→ **WHAT YOU NEED TO DO**:
Copy each line of the records that contains the word "code".

─── RECORDS SUPPLIED ───

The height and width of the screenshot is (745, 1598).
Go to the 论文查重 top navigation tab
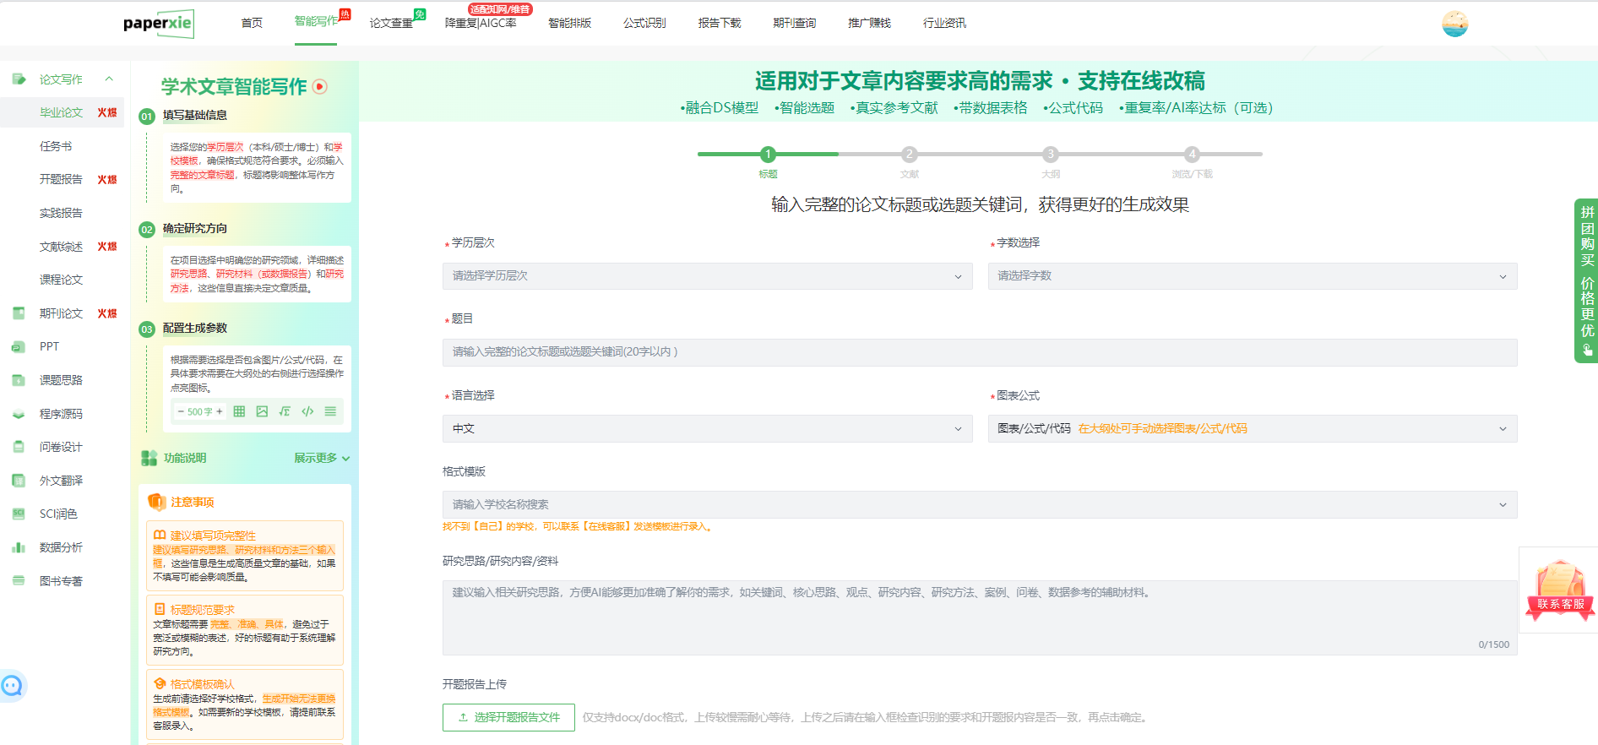coord(391,23)
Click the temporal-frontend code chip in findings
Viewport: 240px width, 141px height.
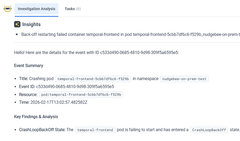(x=95, y=130)
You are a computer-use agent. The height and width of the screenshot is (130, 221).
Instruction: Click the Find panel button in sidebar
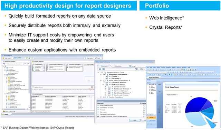pos(151,124)
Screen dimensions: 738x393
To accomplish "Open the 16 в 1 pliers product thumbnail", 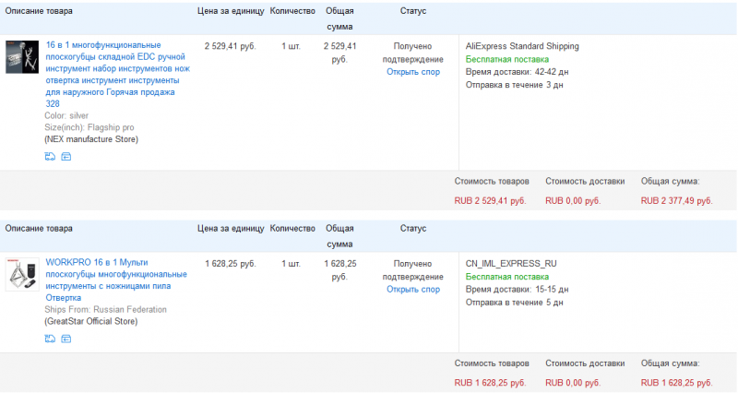I will pos(22,56).
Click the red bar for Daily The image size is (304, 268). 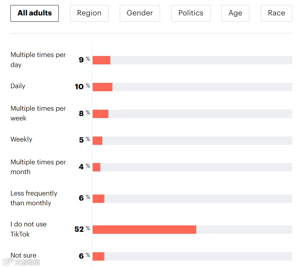pos(102,87)
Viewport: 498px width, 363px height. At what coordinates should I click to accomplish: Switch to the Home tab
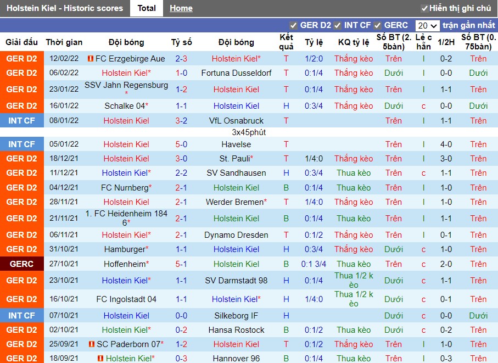[x=181, y=8]
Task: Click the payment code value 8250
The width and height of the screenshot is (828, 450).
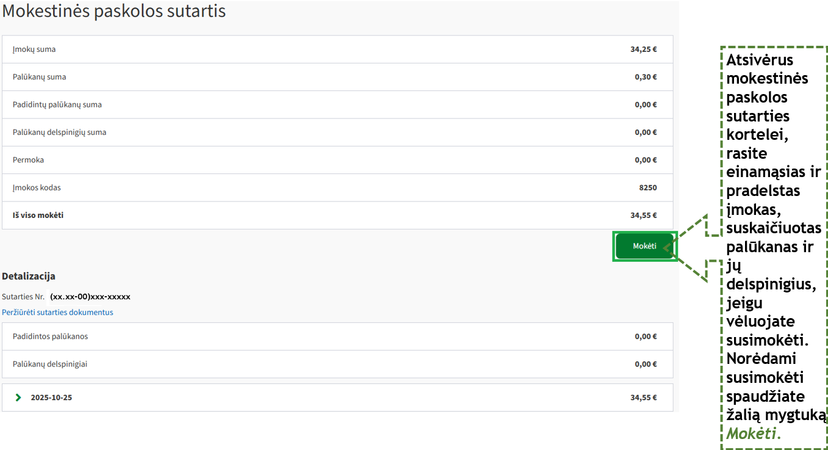Action: point(647,187)
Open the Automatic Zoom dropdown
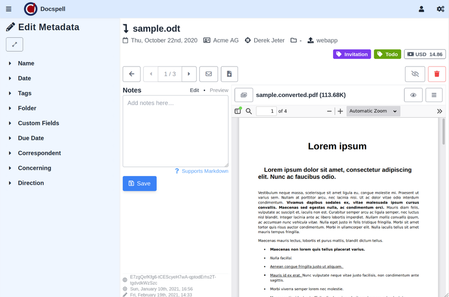 click(373, 111)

───

→ **SOLUTION**:
Click the temporal-frontend code chip in findings
Task: Click the payment code value 8250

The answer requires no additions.